**WORK REQUIRED:**
What needs transcribing is the line with "Where should I" and every line after it to the end of the records, exactly and alone, with no pictures.

Segment Start: EXCERPTED DATA

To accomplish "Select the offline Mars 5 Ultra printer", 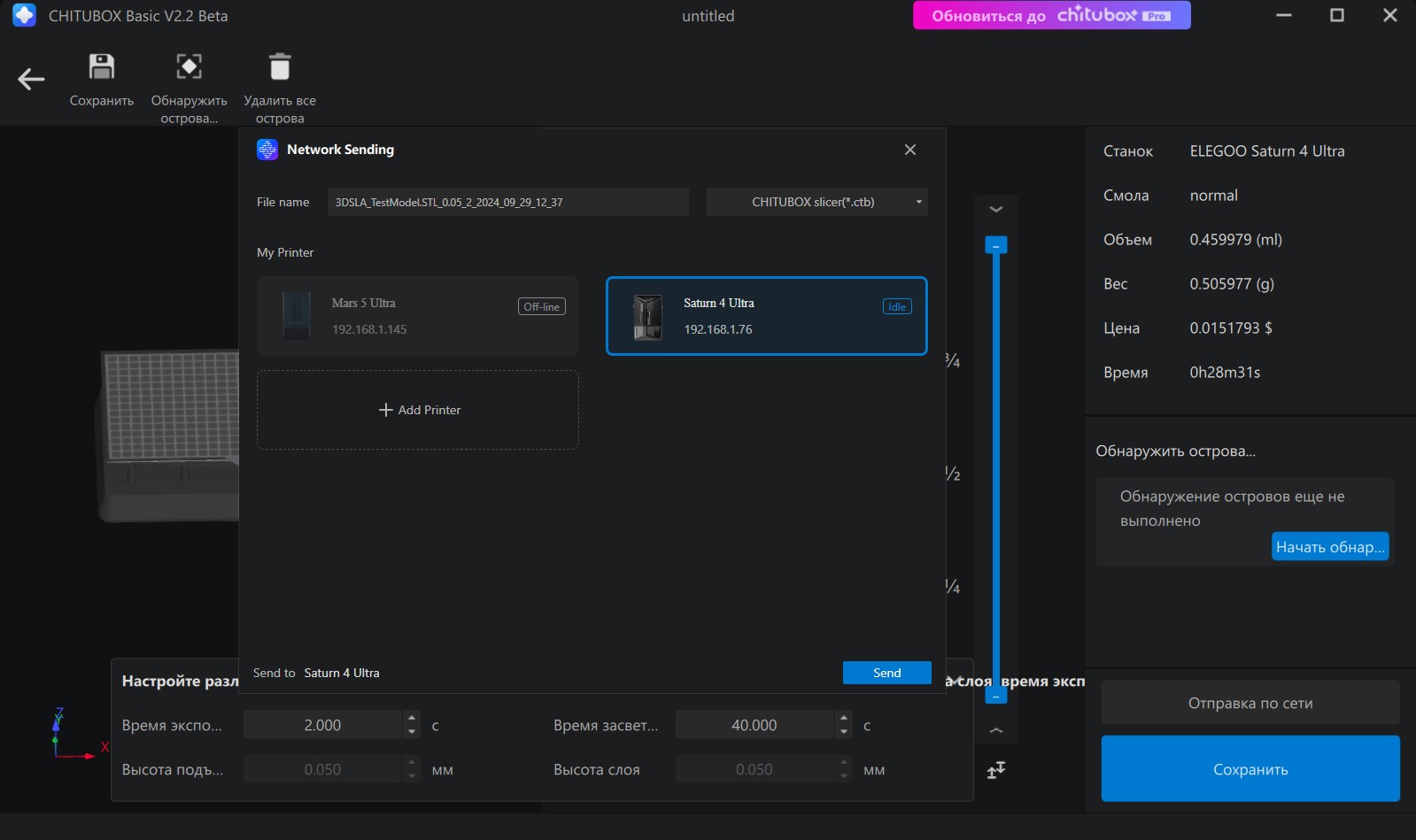I will [x=418, y=316].
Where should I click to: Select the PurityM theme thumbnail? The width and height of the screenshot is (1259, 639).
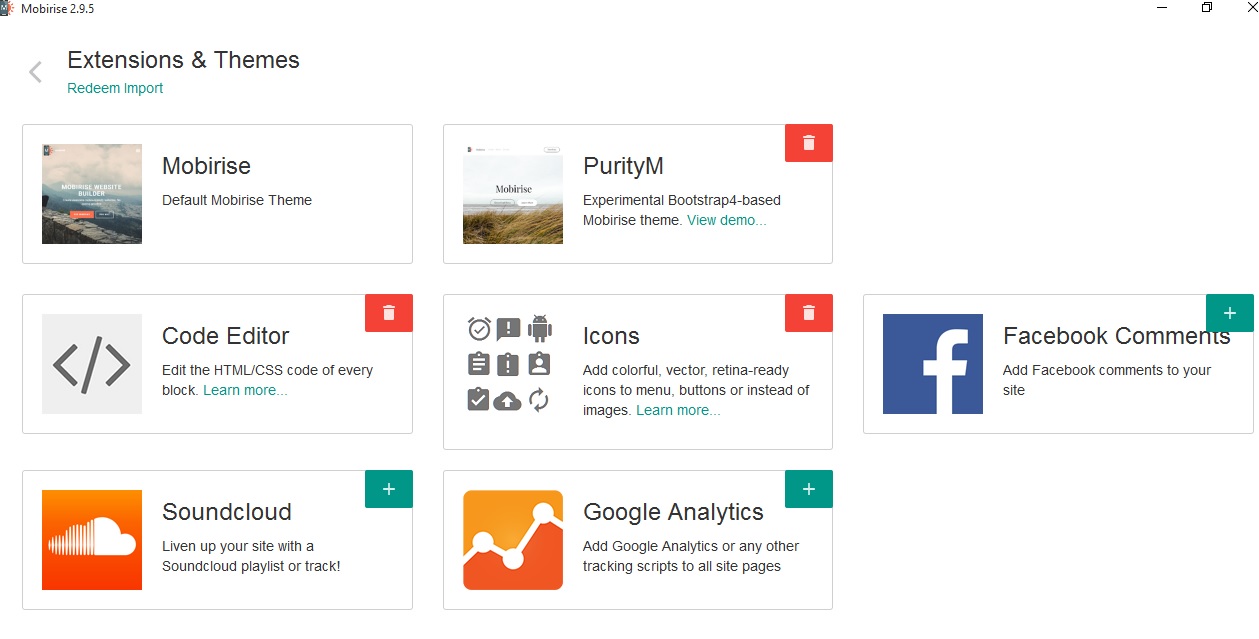[x=513, y=194]
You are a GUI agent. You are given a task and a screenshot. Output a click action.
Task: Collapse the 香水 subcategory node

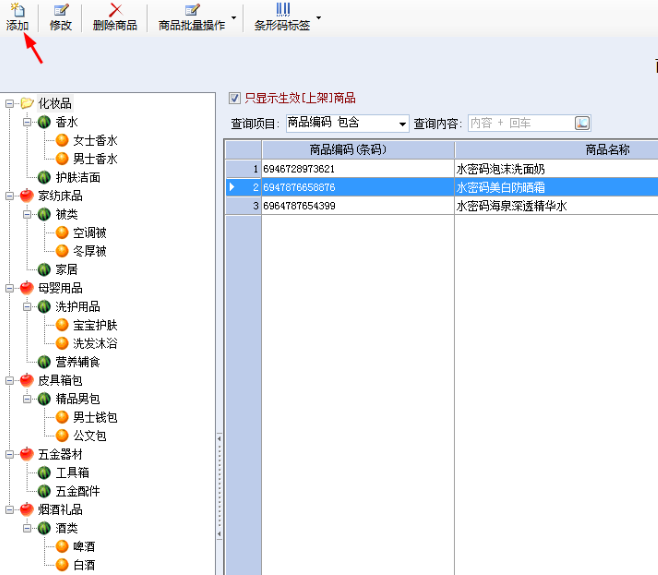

Segment End: EXCERPTED DATA

**FINAL ANSWER:**
Where should I click to: Select the PurityM theme thumbnail? The width and height of the screenshot is (1259, 639).
[x=513, y=194]
You are a GUI agent. You are given a task and a screenshot. Output a click action.
Task: Collapse the 香水 subcategory node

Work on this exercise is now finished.